В это время (весна 1803 года) его аппетит начал пропадать, что я не счел хорошим знаком. Многие люди настаивают, что Кант имел привычку есть слишком много для здоровья [Сноска: Кто были эти достойные люди, которые критиковали питание Канта, не упоминается. У них не могло быть возможности проявить свои способности в этом вопросе, кроме как в качестве хозяев, гостей или согостей; и в любом из этих качеств джентльмен, можно было бы предположить, должен чувствовать себя униженным, направляя свое внимание на пункт такого рода. Однако достоинства дела обстоят так между сторонами: Кант, как соглашаются все его биографы, ел только один раз в день; ибо что касается его завтрака, это было не более чем очень слабый настой чая (см. Письма Яхмана, стр. 163) без хлеба или съестного какого-либо рода. Теперь его критики, по всеобщему признанию, проедали свой путь с «утра до росистого вечера» через следующий курс приемов пищи: 1. Завтрак рано утром; 2. Завтрак à la fourchette около десяти утра; 3. Обед в час или два; 4. Vesper Brod; 5. Abend Brod; все это действительно кажется очень справедливым пособием для человека, который намерен читать лекции об воздержании ночью. Но я сокращу это дело, заявив один простой факт; было две вещи, и не более, к которым Кант имел чрезмерную тягу в течение всей своей жизни; это были табак и кофе; и от обоих этих он воздерживался почти полностью, просто из чувства долга, основываясь, вероятно, на ошибочных основаниях. От первого он позволял себе очень небольшое количество (и все знают, что умеренность — более трудная добродетель, чем воздержание); от другого — ничего вовсе, пока труды его жизни не были завершены.]. Я, однако, не могу согласиться с этим мнением; ибо он ел только один раз в день и не пил пива. К этому напитку (я имею в виду крепкое черное пиво) он был, действительно, самым решительным врагом.
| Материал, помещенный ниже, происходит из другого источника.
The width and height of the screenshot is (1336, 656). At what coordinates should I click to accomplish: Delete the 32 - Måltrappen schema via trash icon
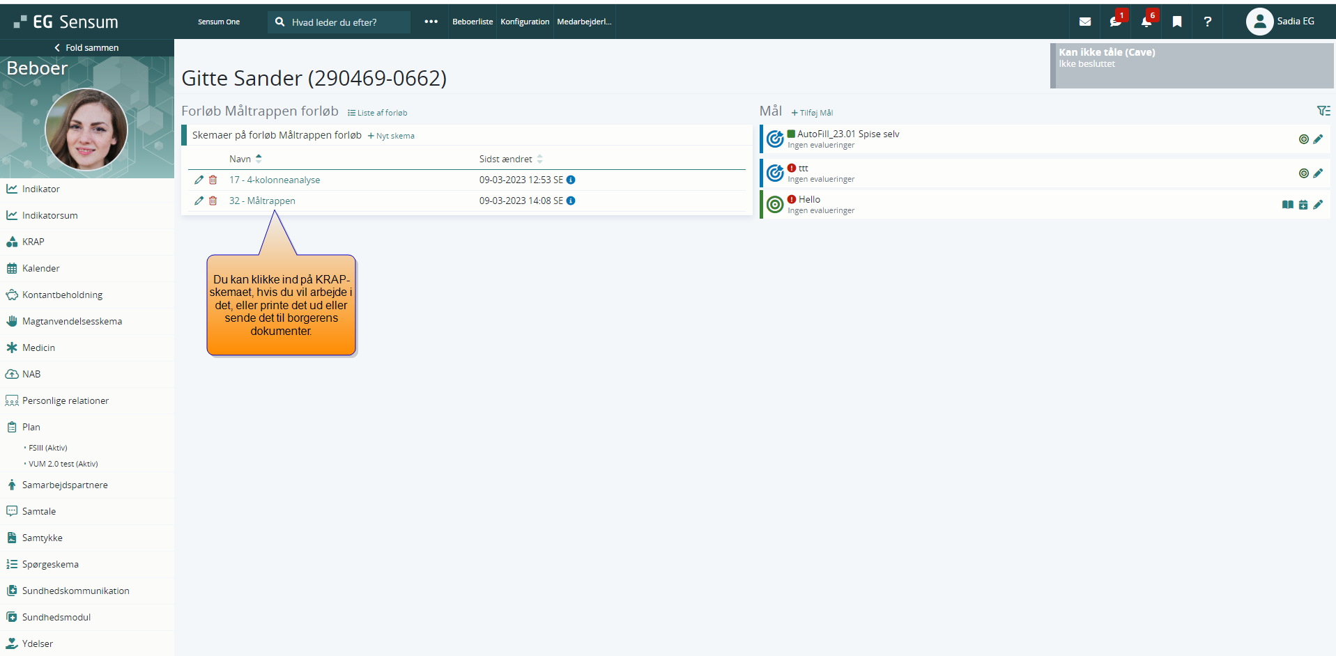(x=213, y=201)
Если когда-либо человек умирал преждевременно, Кант говорил: — «Он пил пиво, я полагаю». Или, если другой был нездоров, вы могли быть уверены, что он спросит: — «Но пьет ли он пиво?». И в соответствии с ответом на этот пункт он регулировал свои ожидания для пациента. Крепкое пиво, короче говоря, он неизменно утверждал, что является медленным ядом. Вольтер, кстати, сказал молодому врачу, который осуждал кофе под тем же плохим названием «медленного яда»: — «Вы правы в этом, мой друг, однако; медленный он, и ужасно медленный; ибо я пью его семьдесят лет, и он еще не убил меня»; но это был ответ, который в случае с пивом Кант не позволил бы.